═════ RECORDS SUPPLIED

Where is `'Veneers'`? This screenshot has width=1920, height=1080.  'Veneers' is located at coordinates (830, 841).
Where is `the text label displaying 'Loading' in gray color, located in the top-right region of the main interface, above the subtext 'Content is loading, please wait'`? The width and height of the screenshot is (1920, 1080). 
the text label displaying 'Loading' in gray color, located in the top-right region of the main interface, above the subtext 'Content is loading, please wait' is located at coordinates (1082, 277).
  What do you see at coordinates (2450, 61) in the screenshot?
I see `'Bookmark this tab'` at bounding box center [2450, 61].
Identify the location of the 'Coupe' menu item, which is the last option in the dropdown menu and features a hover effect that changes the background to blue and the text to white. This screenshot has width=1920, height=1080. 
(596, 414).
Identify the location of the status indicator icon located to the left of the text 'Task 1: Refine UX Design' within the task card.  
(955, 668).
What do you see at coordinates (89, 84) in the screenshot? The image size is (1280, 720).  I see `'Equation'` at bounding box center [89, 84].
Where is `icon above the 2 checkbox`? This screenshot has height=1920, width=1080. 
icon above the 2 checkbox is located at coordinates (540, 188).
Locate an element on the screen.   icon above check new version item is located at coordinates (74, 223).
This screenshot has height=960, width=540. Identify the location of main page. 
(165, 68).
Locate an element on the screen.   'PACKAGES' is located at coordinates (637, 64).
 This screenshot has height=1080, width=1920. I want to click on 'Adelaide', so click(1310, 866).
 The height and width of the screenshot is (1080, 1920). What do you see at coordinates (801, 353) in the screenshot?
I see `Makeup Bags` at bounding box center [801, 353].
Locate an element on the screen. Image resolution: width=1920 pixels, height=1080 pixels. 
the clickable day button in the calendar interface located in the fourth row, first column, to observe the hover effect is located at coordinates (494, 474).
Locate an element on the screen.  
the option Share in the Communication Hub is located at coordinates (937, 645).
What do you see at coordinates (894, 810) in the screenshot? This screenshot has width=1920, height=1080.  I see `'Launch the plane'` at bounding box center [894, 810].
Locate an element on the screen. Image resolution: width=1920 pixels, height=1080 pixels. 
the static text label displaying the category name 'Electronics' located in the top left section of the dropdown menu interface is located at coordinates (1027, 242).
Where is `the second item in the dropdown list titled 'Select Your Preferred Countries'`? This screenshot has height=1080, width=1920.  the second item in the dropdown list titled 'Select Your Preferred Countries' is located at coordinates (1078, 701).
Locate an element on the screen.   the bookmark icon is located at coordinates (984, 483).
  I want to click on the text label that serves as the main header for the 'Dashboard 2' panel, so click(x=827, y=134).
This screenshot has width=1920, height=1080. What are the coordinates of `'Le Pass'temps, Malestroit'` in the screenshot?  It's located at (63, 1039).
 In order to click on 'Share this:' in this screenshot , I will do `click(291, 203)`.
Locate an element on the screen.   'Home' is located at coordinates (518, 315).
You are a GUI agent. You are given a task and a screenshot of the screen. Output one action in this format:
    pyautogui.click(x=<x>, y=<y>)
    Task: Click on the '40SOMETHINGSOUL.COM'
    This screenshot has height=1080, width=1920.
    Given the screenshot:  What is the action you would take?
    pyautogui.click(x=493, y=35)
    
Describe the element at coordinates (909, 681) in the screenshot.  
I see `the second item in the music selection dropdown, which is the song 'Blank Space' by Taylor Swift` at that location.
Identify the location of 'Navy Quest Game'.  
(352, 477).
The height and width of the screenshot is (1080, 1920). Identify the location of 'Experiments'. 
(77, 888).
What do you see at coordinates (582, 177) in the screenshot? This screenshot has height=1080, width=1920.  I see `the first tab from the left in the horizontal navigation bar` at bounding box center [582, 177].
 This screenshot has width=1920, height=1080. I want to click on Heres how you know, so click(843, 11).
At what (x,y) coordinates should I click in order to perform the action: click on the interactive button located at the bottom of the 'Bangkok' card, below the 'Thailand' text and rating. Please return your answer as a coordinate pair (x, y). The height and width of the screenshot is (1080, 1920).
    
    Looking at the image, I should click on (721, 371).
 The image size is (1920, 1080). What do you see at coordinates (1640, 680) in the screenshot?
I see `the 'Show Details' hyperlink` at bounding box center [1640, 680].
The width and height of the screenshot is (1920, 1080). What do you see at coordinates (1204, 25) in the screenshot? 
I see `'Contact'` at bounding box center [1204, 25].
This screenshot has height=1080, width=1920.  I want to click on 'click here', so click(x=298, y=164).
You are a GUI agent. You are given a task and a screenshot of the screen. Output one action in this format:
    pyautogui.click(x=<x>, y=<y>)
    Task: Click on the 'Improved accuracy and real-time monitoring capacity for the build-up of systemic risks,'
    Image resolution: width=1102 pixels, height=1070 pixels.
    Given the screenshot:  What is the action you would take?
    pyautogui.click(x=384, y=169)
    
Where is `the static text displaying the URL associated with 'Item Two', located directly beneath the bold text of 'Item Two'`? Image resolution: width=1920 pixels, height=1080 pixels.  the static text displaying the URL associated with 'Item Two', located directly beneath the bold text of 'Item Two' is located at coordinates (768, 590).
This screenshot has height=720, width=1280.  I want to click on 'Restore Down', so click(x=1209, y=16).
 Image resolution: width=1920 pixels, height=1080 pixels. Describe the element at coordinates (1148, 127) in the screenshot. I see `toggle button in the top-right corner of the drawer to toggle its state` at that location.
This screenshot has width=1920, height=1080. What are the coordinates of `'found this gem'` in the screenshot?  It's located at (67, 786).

══════════

## DIRECTIONS FOR THIS TASK
Write out the data above exactly, starting at the line that contains "What do you see at coordinates (582, 177)" and ending at the line that contains "This screenshot has width=1920, height=1080. I".

## RESULT FOR THIS TASK
What do you see at coordinates (582, 177) in the screenshot? This screenshot has height=1080, width=1920.  I see `the first tab from the left in the horizontal navigation bar` at bounding box center [582, 177].
 This screenshot has width=1920, height=1080. I want to click on Heres how you know, so click(843, 11).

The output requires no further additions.